Prevenzione e psicologia
Anche la psicologia sociale è intervenuta sul tema affermando che la modalità migliore per approcciare alla prevenzione sia un sostanziale cambiamento del comportamento e dello stile di vita. Studi suggeriscono che l’efficacia deriva da una serie di azioni preventive:
- fornire informazioni molto accurate sulla trasmissione dell’HIV;
- spiegare chiaramente quali sono i rischi per la persona (ad esempio, coloro che hanno molti partner sessuali corrono rischi maggiori;);
- identificare i segnali di situazioni ad alto rischio (ad esempio, il consumo di alcolici in una situazione sessualmente stimolante è associato ad un comportamento sessuale a più alto rischio);
- fornire istruzioni per l’uso corretto dei profilattici, includendo istruzioni su come “erotizzarne” l’uso (suggerendo modi nei quali il profilattico può essere vissuto come sessualmente eccitante);
- porre l’accento sul fatto che usare i profilattici dà alle persone un certo grado di controllo sulla loro salute;
- fornire un addestramento nelle abilità sociali che comprenda l’assertività sessuale (ad esempio, la capacità di resistere alle pressioni volte a ottenere un rapporto sessuale oppure quella di insistere con il partner perché si pratichi sesso sicuro) e altre competenze comunicative in grado di aiutare a preservare la relazione.
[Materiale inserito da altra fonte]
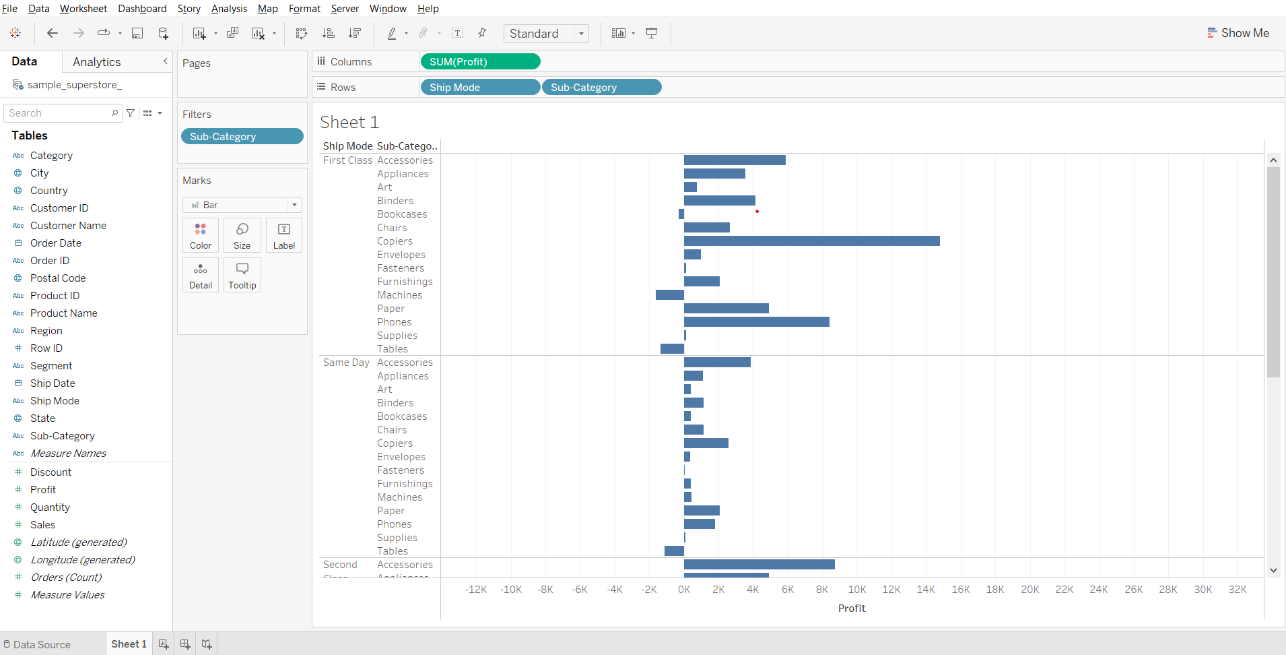This screenshot has height=655, width=1286.
Task: Go to the Data Source tab
Action: [37, 644]
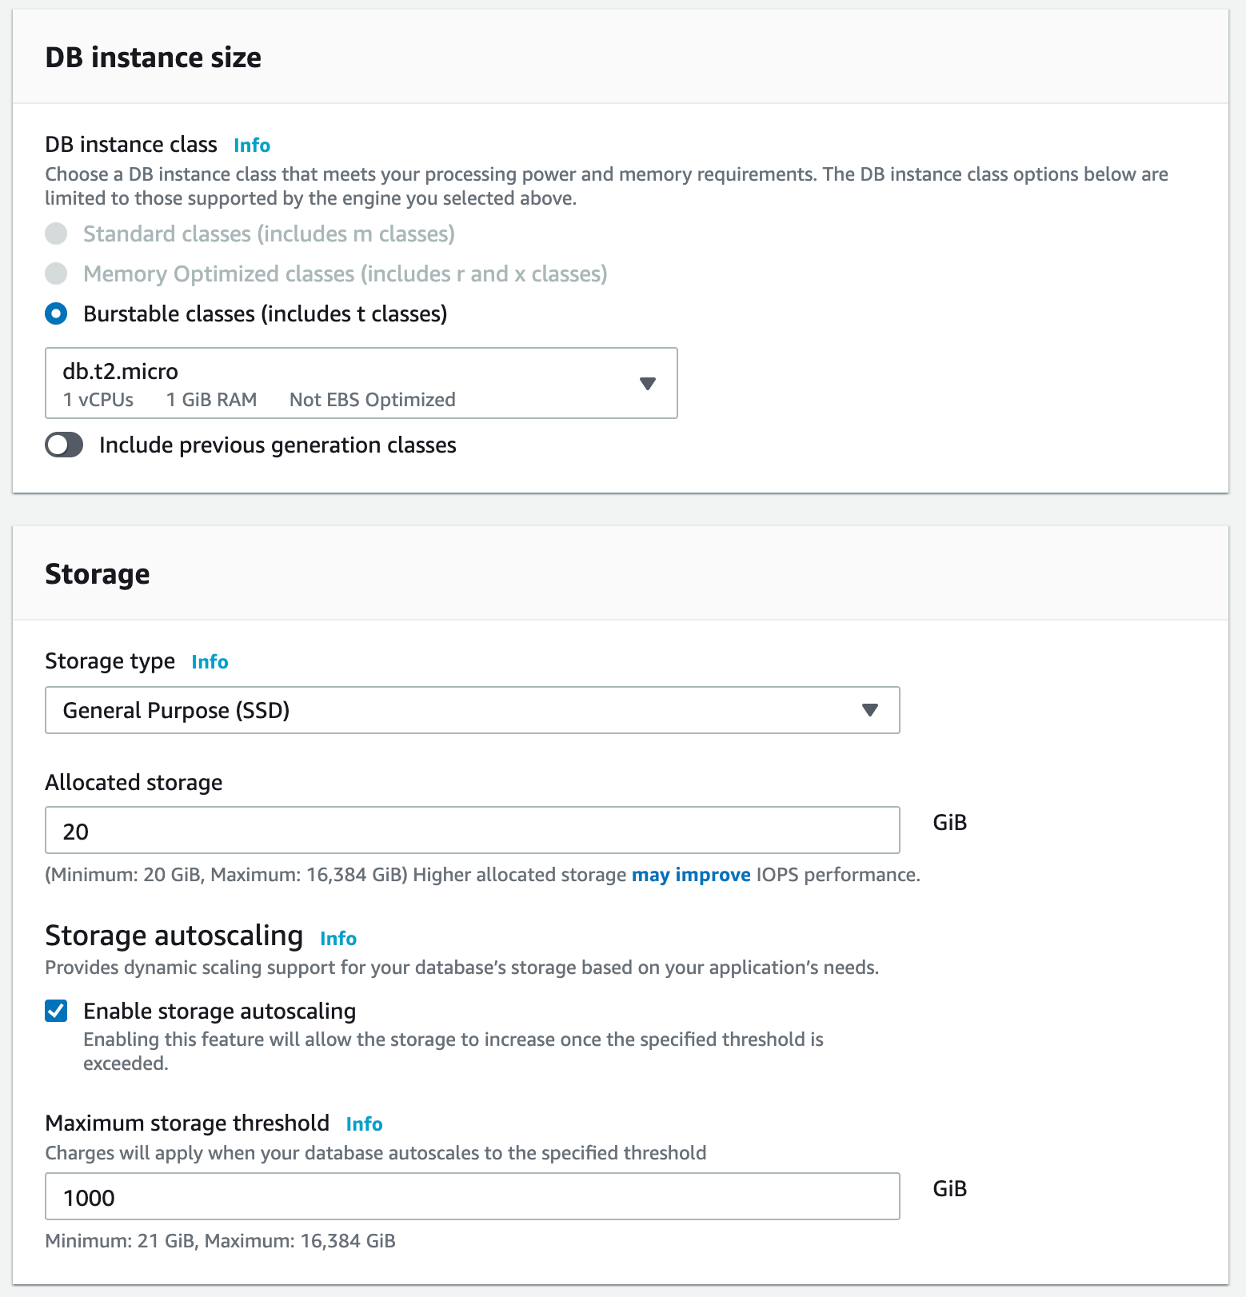The width and height of the screenshot is (1246, 1297).
Task: Open Info link for DB instance class
Action: [252, 146]
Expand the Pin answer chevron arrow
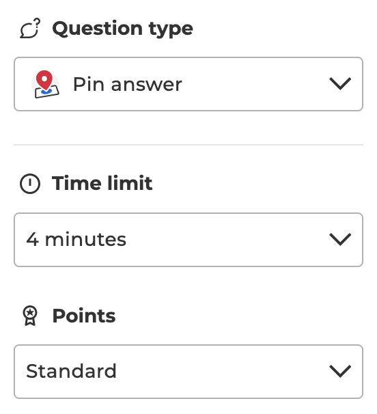The image size is (377, 414). (340, 84)
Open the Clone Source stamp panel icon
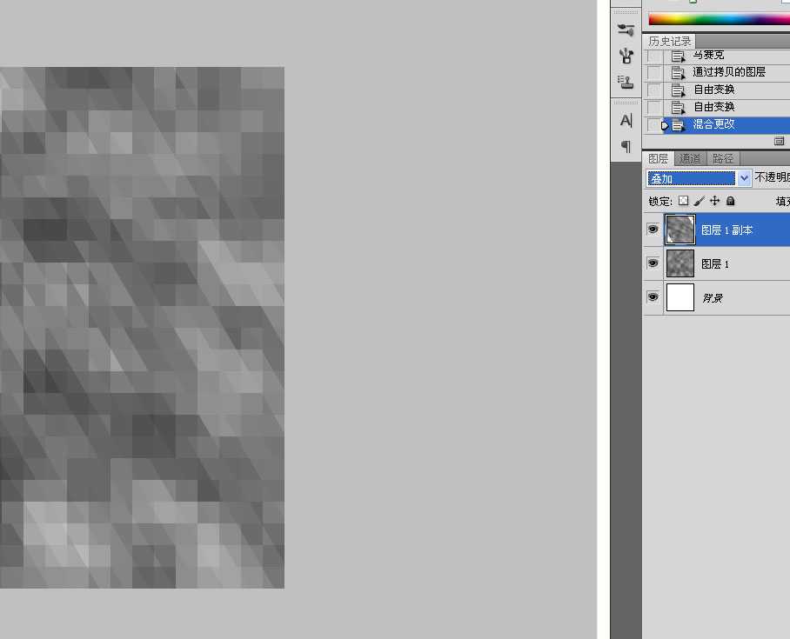790x639 pixels. click(x=626, y=82)
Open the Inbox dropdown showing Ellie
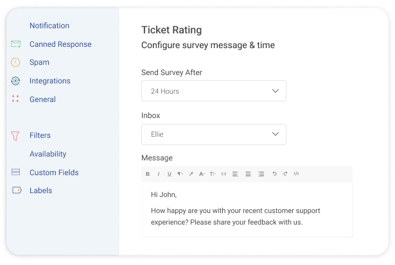Viewport: 395px width, 265px height. point(213,135)
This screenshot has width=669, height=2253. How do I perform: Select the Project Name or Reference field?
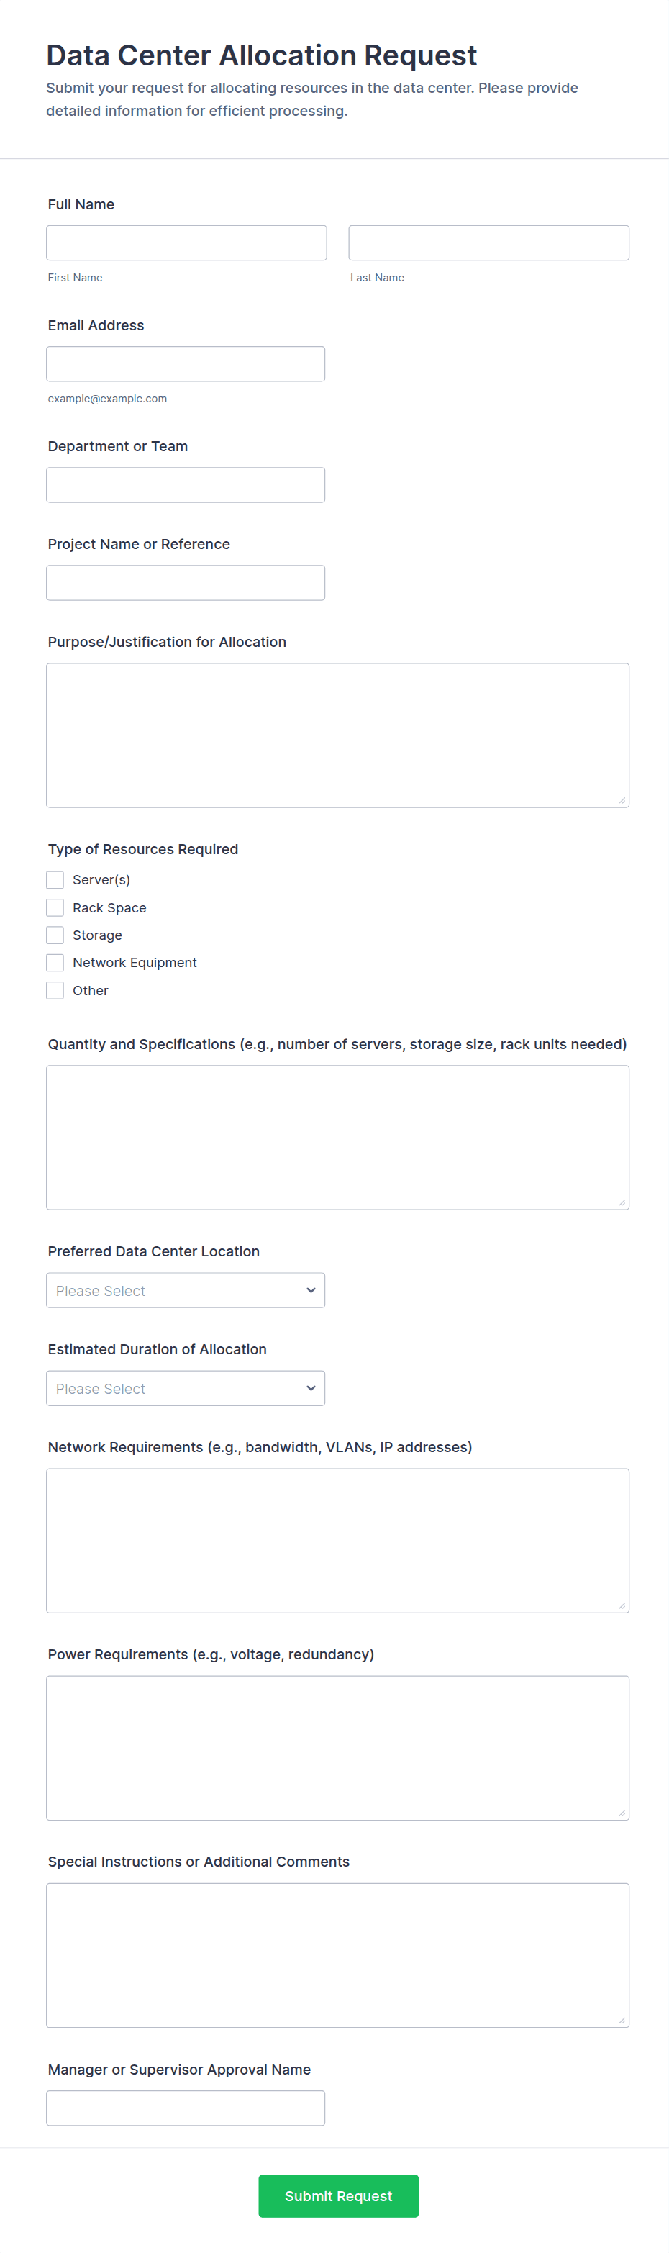[185, 583]
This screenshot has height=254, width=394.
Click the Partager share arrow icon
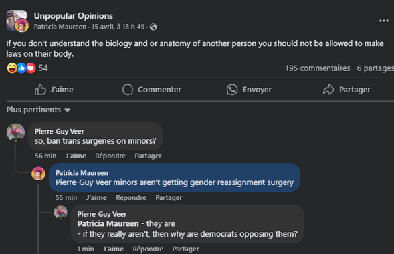pyautogui.click(x=328, y=90)
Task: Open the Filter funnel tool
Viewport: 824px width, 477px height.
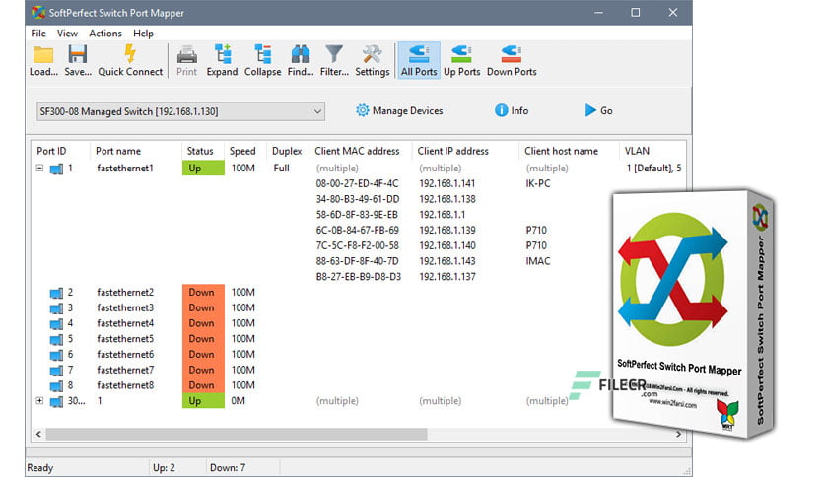Action: (x=334, y=54)
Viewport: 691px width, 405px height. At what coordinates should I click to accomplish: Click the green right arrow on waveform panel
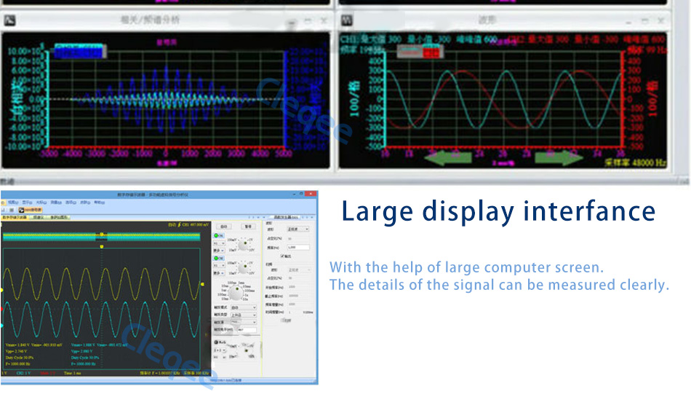click(559, 157)
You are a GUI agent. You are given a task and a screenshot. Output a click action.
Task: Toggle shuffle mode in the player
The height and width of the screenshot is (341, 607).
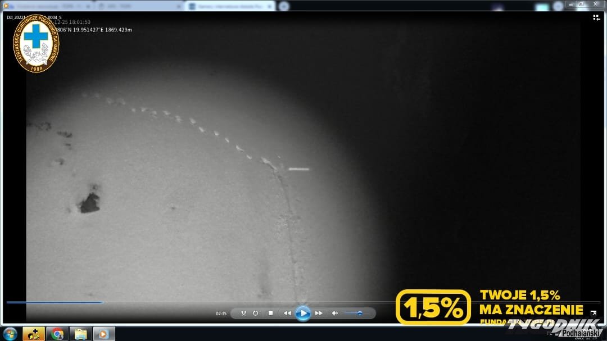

Purtroppo, però, spesso la conoscenza dei danni che qualcosa può procurare non è affatto una garanzia del fatto che si eviterà di mettere in atto proprio quel comportamento nocivo. Perché non è sufficiente informare le persone con chiarezza, soprattutto se è evidente che determinati comportamenti sono pericolosi? Molte persone, ad esempio, pur sapendo che l’uso del profilattico riduce notevolmente il rischio di contrarre l’HIV, spesso evitano di adoperarlo perché ricorda loro una malattia che vogliono tenere mentalmente lontana da sé oppure perché preferiscono non prendere in considerazione il problema quando stanno per avere un rapporto sessuale. Altri arrivano a convincersi che il loro sistema immunitario è sufficientemente forte da respingere il contagio. Pertanto è fondamentale sviluppare programmi di prevenzione che siano efficaci già tra gli adolescenti, i nuovi adulti di domani.